Peleg and Phebe Morse Mumford had 6 daughters

Emroy b. Oct. 8, 1849

Elizabeth b. May 16 1854

Eliza b. Oct 4, 1856

Fannie b. July 1, 1859

Hannah b. 1862

Lydia b. unknown

Only 4 of the daughters lived to a ripe old age, Lydia I believe died as a child, and Hannah died 1 day after her 18Th birthday. So trying to decide who is in this photo is hard but I will try to sort it out.

If you look at the photo at the top of the page, you  will see Fannie on her wedding day Dec. 1, 1881 in Elgin Illinois. The dress she is wearing is the same one she is wearing in this photo of the 4 girls together. So this may have been a photo of the bride and bridesmaids taken on the same day.

By the wedding day Hannah had already passed away, so shes not in this picture. Lydia died as an infant, so shes not in the picture. That leaves Emroy, Elizabeth, Eliza, and Fannie as subject in the photo.

Emroy was 32 at the time, Elizabeth was 27, Eliza was 25, and Fannie was 19.

And that’s how they are sitting in the photo I believe.

Emroy on the left, Elizabeth in the back, Eliza in the front and Fannie on the right.

Here a couple more photos showing Elizabeth Mumford Creel on the left and Eliza Mumford on the right.

These photos were marked with the names, and when you compare them to the group photo above I think you’ll see the comparisons.

And here is a last look and Fannie taken in her latter years, and I think taken in Yuba City Ca. at my grandfathers place.

3 Responses to “Mumford Family”

  • Eric:

    I’m glad to see you writing, and will continue reading if you continue writing.

  • Bob:

    Fantastic photos.
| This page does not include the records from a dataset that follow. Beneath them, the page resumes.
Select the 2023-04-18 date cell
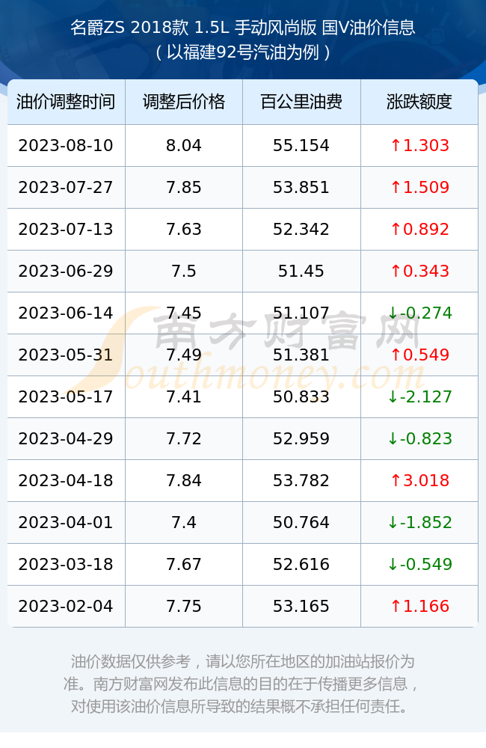This screenshot has width=486, height=748. (x=66, y=480)
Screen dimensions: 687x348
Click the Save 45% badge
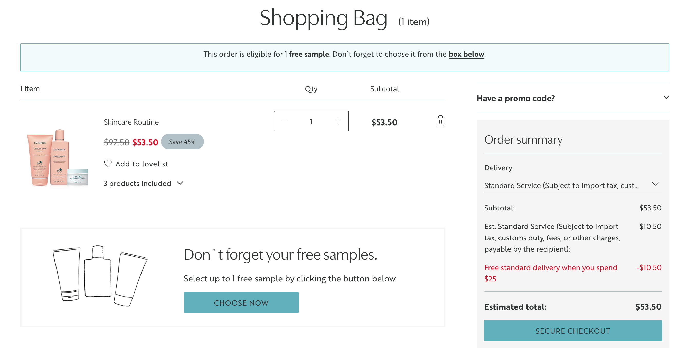point(182,142)
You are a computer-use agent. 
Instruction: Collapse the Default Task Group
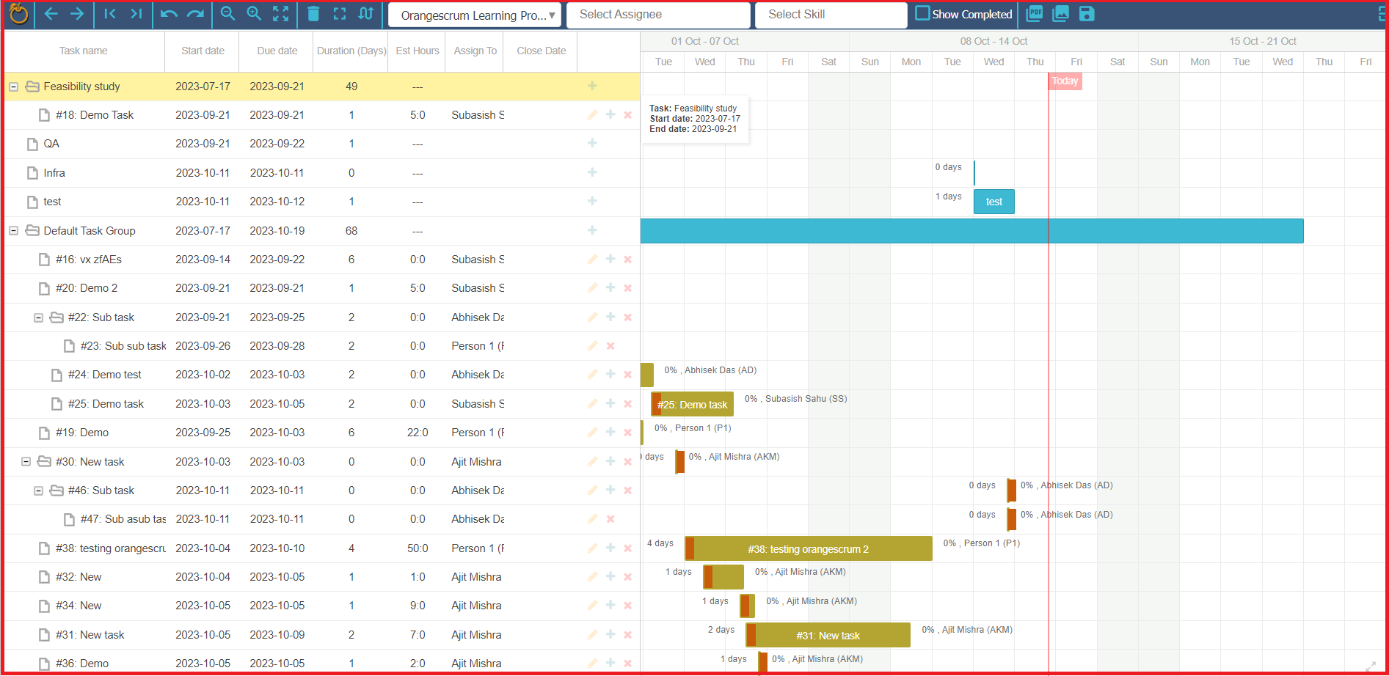pos(13,231)
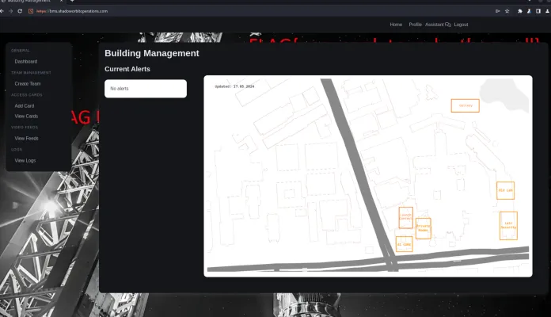Viewport: 551px width, 317px height.
Task: Click Logout in the top navigation
Action: coord(461,25)

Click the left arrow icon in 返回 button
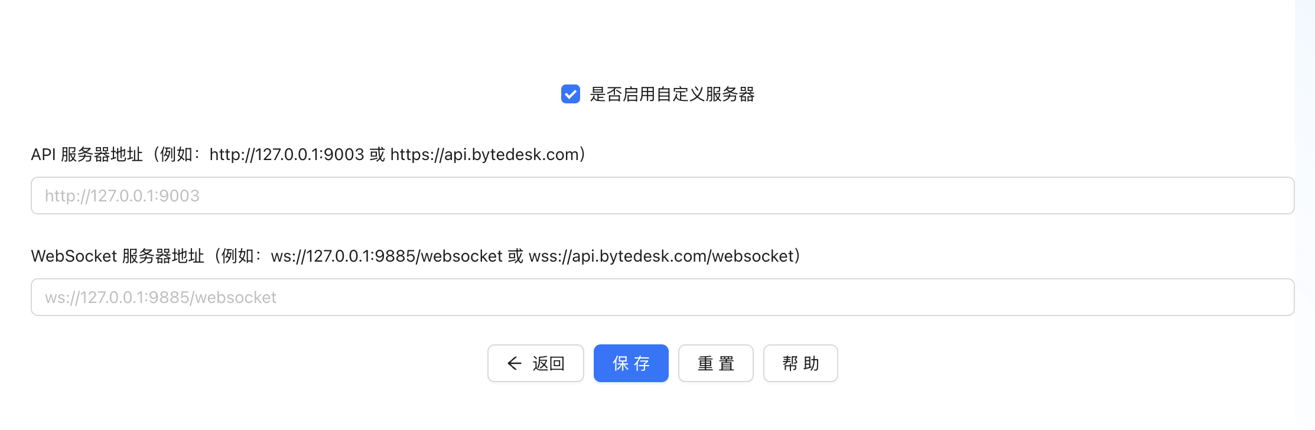pos(515,363)
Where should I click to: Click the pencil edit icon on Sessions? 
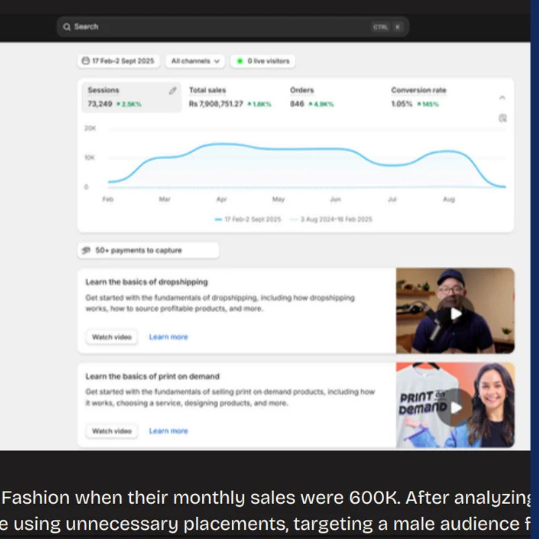click(x=172, y=91)
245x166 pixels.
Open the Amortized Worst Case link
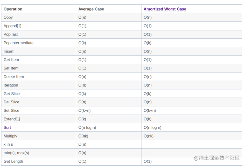pyautogui.click(x=165, y=9)
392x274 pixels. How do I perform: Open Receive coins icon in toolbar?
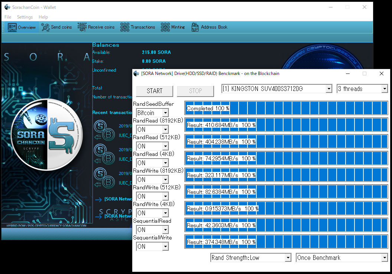(x=82, y=27)
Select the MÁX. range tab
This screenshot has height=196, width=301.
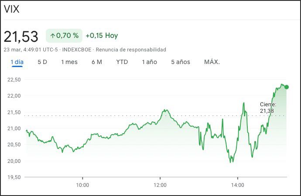pos(212,62)
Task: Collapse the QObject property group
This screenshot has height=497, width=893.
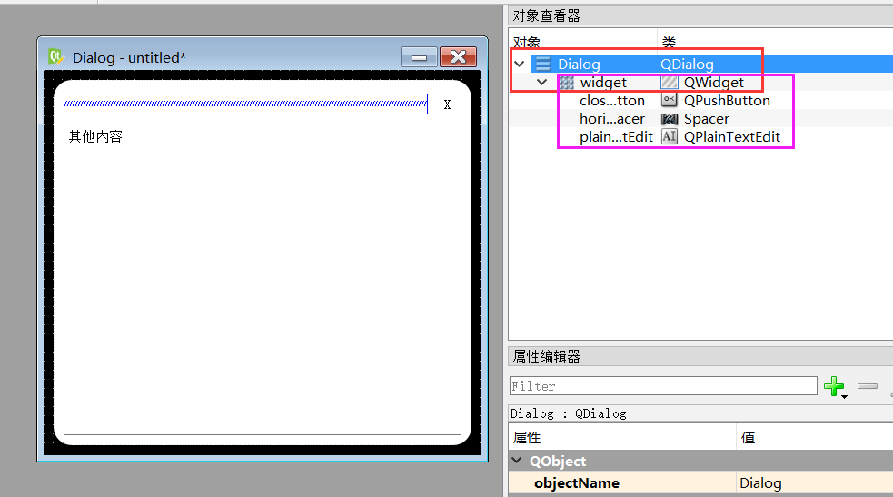Action: coord(519,462)
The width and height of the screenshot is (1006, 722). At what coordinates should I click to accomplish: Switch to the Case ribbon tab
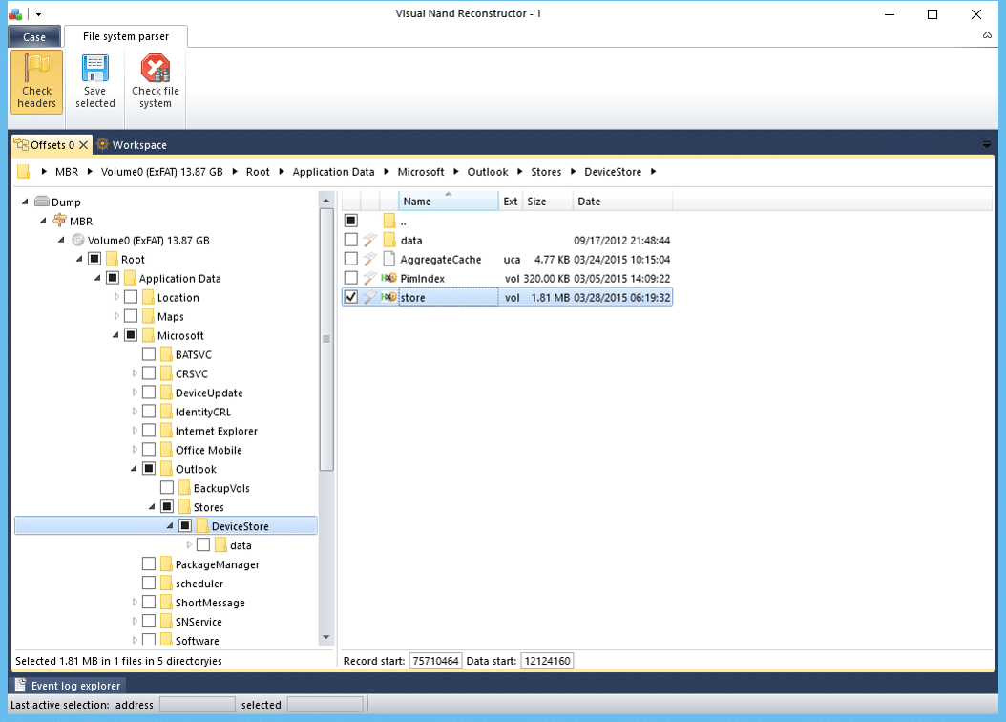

Do you have any info back as far as 1800 in New York for Mumfords? Maybe in NYC or upstate around Albany?

  • Glenn:

    Sorry Bob, All the information I have is here on the site In all the years of my research I have only been able to get back to 1815 Herkimer N.Y. on Peleg Mumford, and he remains one of my brick walls. Someday I hope to be able to get around to the other side. Most of that information was taken from his obituary

    Peleg Mumford


    Local chat.

    DIED at the residence of his daughter, Mrs. H. J. Blackwood, at Arriba Colo., on July 22, Mr. P. Mumford, aged 80 years, 1 month and 2 days.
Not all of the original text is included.